This analysis looks into the possible correlation between dog ownership percentage by state and the poll percentages for Trump. I aimed to show patterns to prove this demographic has an influence on political views. I found that there is a positive correlation between dog ownership and republican voting percentages. Dog ownership had stronger correlation than cat ownership but having more pets in general was linked to higher republican votes.
Used poll data from the website provided to us and a data set with pet ownership by state for cats and dogs. From these datasets the columns used to aid in this analysis were:
Chose to focus solely on Trump percentages within the poll data. I grouped by state and changed state to a factor to use in graphs.
The first chart made me loosely see that states like west virginia, Idaho and other “red” states were at the top of the graph which made me decide to dive deeper into the trends of the percentages.
Dog ownership shows the clearest correlation. While cats still show a strong correlation it is much more scattered.

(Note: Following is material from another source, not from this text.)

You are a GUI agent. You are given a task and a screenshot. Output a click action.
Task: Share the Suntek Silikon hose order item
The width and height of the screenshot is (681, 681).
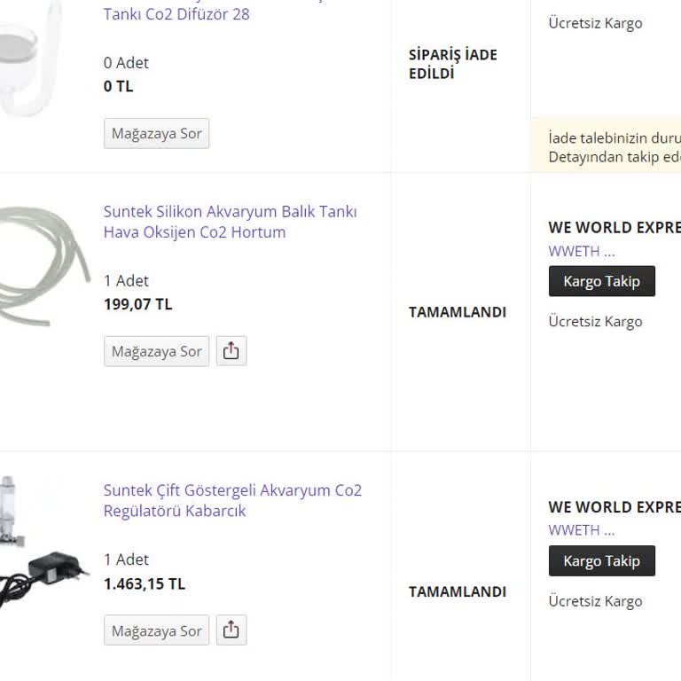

This chart takes the first chart put into the form of a bar chart paired with state poll percentages to show the trend between the two variables
This is the prediction portion of this analysis and shows that at each percentage of dog ownership there is a predicted percentage to vote for Trump. The chart has a relatively high error of 5% which will be covered in limitations. Below shows the RSME and the R-squared numbers aswell
##
## Call:
## lm(formula = pct ~ perc_dog_owner, data = w_cats_results)
##
## Residuals:
## Min 1Q Median 3Q Max
## -13.5559 -2.0319 0.4611 3.3409 16.5794
##
## Coefficients:
## Estimate Std. Error t value Pr(>|t|)
## (Intercept) 20.4309 4.4069 4.636 2.95e-05 ***
## perc_dog_owner 0.6414 0.1091 5.880 4.39e-07 ***
## ---
## Signif. codes: 0 '***' 0.001 '**' 0.01 '*' 0.05 '.' 0.1 ' ' 1
##
## Residual standard error: 5.988 on 46 degrees of freedom
## (2 observations deleted due to missingness)
## Multiple R-squared: 0.4291, Adjusted R-squared: 0.4167
## F-statistic: 34.57 on 1 and 46 DF, p-value: 4.385e-07
## $RMSE
## [1] 5.862302
##
## $R_squared
## [1] 0.4290715
Limitations for this analysis contributed to the lower than preferred R-squared and higher error. I think with more years of data I would be able to lower my error. Measuring the change in ownership over the years would also be interesting to help predict possible swing state changes in political preference of one party over the other.